• _SOURCE DATA_:

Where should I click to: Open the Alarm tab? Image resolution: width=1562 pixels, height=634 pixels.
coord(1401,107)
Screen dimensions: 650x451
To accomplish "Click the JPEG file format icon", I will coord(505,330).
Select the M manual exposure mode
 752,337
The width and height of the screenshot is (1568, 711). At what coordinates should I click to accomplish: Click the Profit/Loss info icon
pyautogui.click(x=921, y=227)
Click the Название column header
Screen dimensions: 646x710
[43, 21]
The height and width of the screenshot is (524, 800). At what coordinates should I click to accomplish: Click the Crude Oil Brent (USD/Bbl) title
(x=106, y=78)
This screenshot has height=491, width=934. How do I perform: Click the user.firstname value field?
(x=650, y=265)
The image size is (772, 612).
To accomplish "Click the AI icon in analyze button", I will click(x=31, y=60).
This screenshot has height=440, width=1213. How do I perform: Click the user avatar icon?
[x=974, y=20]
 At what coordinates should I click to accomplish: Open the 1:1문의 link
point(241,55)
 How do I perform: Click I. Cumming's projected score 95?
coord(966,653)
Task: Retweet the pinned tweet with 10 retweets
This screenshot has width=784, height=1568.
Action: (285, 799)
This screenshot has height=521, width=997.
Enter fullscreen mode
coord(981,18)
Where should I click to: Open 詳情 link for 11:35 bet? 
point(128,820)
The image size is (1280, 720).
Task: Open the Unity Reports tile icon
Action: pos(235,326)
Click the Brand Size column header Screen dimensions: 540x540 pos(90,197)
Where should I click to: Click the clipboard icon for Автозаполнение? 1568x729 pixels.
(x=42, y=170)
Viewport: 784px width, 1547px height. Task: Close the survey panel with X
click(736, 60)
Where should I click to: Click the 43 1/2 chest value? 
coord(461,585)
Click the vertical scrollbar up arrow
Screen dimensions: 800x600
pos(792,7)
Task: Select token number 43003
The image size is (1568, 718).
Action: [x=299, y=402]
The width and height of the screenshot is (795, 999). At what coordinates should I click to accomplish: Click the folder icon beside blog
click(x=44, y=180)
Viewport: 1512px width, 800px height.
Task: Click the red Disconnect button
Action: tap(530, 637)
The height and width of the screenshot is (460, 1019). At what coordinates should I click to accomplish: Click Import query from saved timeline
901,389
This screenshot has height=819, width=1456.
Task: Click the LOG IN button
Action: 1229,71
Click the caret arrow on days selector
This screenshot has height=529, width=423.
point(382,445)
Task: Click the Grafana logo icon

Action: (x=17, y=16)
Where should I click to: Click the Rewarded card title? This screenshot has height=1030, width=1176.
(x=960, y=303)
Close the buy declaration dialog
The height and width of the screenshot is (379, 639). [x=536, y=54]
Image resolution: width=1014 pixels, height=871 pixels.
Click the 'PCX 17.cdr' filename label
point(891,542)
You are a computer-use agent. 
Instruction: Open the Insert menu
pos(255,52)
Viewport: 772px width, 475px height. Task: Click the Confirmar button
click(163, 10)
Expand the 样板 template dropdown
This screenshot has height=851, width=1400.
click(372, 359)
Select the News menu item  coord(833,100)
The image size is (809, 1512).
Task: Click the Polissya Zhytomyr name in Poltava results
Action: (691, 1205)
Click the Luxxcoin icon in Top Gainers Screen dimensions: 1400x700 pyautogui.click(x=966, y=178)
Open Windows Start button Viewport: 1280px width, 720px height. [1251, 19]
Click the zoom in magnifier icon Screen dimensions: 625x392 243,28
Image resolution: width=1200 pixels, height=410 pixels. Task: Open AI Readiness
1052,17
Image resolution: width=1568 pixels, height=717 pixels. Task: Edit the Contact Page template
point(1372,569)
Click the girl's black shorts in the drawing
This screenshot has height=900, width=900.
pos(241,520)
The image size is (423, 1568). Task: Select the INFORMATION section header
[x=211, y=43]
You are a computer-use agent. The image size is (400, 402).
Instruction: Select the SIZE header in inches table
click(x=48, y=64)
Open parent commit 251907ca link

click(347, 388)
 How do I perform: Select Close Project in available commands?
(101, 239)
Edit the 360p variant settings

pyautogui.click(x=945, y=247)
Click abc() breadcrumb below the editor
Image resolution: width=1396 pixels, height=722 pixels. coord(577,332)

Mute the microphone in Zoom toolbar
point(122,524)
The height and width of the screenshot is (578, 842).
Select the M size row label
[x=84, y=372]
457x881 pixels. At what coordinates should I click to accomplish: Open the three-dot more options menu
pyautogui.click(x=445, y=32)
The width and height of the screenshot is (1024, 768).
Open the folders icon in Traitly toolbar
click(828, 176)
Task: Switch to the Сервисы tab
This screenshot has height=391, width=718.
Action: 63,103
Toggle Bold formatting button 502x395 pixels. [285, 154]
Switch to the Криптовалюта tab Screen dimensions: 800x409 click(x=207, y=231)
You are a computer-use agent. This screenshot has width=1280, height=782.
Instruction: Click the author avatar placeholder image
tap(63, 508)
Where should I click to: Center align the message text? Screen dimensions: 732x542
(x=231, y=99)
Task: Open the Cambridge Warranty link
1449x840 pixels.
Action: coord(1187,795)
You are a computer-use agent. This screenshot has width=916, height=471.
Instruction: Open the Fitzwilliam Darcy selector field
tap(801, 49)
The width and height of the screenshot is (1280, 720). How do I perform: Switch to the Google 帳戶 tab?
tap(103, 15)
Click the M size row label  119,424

• _WHAT YOU ARE ASKED TO DO_:
Beginning at the line where "Task: Switch to the Сервисы tab" appears, extract each line through the end of the data above; keep them exact and include nothing else.

• _WRITTEN RESPONSE_:
Task: Switch to the Сервисы tab
This screenshot has height=391, width=718.
Action: 63,103
Toggle Bold formatting button 502x395 pixels. [285, 154]
Switch to the Криптовалюта tab Screen dimensions: 800x409 click(x=207, y=231)
You are a computer-use agent. This screenshot has width=1280, height=782.
Instruction: Click the author avatar placeholder image
tap(63, 508)
Where should I click to: Center align the message text? Screen dimensions: 732x542
(x=231, y=99)
Task: Open the Cambridge Warranty link
1449x840 pixels.
Action: coord(1187,795)
You are a computer-use agent. This screenshot has width=916, height=471.
Instruction: Open the Fitzwilliam Darcy selector field
tap(801, 49)
The width and height of the screenshot is (1280, 720). How do I perform: Switch to the Google 帳戶 tab?
tap(103, 15)
Click the M size row label  119,424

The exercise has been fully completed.